The poll is based on responses from more than 650 bankers, banking regulators and close observers of the banking industry in 59 countries. There were 10 responses from Malaysia. Respondents comprised 5 bankers, 2 observers and 3 risk managers. (See below for more details).



Notes to editors

1. The CSFI’s “Banana Skins” series provides periodic snapshots of the risk landscape in the financial services sector. As well as the banking series, the CSFI conducts surveys of the risks in insurance and microfinance.

2. The Malaysian respondents comprise:

  • Bankers – Commercial and Investment banks
  • Observers – Non-bankers, mainly comprises academicians, analysts and service providers
  • Risk managers - Those working in risk management divisions of banks, including regulators

3. Download the Malaysian cut of the report here: Read the global report here:

4. The Banana Skins Index tracks survey responses over time and can be read as an indicator of changing anxiety levels. In our survey, respondents rate each risk from 1-5, where 1 = low anxiety and 5 = high anxiety. The Anxiety index is the average score of all the risks. The ranking consists of countries which provided ten or more responses.

5. The respondents were also asked how well prepared they thought banks were to handle the risks they had identified on a scale of 1 – 5 where 1 = poorly and 5 = well.

6. The table below illustrates the 28 risks perceived by Malaysian bankers.

Banking Banana Skins 2014
(Malaysian cut)

  1. Macro-economic environment
  2. Interest rates
  3. Quality of risk management
  4. Derivatives
  5. Human resources
  6. Corporate governance
  7. Credit risk
  8. Criminality
  9. Management incentives
10. Pricing of risk
11. Technology risk
12. Social sustainability
13. Back office
14. Emerging markets
15. Liquidity
16. Currency
17. Profitability
18. Shadow banking
19.Capital availability
20. Social media
21. Equity markets
22. Regulation
23. Reliance on third parties
24. Sales and business practices
25. Change management
26. Business continuation
27. Political interference
28. Commodity markets

7. Global concerns

The poll shows that concerns expressed in earlier surveys about capital availability, liquidity, credit quality and exotic products in the banking system have begun to ease.
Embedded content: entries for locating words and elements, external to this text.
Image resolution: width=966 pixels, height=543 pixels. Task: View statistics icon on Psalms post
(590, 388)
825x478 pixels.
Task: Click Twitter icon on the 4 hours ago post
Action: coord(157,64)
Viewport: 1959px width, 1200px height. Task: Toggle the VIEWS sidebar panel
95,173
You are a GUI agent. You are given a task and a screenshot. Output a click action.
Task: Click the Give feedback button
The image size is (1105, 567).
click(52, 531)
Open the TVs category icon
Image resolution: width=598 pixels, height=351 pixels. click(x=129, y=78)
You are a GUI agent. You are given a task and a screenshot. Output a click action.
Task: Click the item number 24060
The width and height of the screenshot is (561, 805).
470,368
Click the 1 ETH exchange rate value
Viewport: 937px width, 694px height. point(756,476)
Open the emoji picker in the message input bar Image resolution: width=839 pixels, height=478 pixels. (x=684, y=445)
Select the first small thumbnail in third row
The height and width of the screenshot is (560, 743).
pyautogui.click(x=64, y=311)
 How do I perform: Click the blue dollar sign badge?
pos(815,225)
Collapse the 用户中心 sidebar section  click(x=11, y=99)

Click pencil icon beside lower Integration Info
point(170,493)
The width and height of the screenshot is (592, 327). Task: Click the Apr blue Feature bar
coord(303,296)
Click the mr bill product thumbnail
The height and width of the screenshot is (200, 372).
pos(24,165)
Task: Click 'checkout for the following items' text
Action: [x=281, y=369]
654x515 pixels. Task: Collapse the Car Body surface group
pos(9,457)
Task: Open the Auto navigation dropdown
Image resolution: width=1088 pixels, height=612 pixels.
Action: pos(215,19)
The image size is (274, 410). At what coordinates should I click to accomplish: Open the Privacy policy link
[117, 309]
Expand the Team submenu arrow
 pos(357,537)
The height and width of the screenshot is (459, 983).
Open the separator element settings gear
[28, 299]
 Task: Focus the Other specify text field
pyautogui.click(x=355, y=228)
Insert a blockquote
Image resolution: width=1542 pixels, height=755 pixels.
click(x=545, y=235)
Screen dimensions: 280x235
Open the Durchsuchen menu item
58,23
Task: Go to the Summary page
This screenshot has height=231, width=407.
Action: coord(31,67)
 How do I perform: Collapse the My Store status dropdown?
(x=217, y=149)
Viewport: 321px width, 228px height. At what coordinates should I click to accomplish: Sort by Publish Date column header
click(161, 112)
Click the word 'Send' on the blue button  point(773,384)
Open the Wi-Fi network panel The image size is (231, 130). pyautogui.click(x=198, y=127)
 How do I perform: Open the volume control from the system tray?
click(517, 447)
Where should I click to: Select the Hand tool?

However, the survey reveals strong ongoing concern about the stability of the Eurozone.

The outlook for the tapering of quantitative easing by central banks is widely seen as crucial to global economic prospects.

A breakdown of responses shows that all major respondent types (bankers, observers and risk managers) are strongly concerned about regulatory excess and political interference, as well as the state of the global economy. However non-bankers are more worried about institutional risks in banks such as the quality of governance and management; bankers play these risks down.

By region, the responses show concern about regulation and politics to be strongest in Europe and North America.


About The Centre for the Study of Financial Innovation (CSFI)

CSFI is an independent not-for-profit think tank based in London which researches the future of financial services. It has an affiliate in New York, New York CSFI. The CSFI has been producing regular Banana Skins surveys since 1995.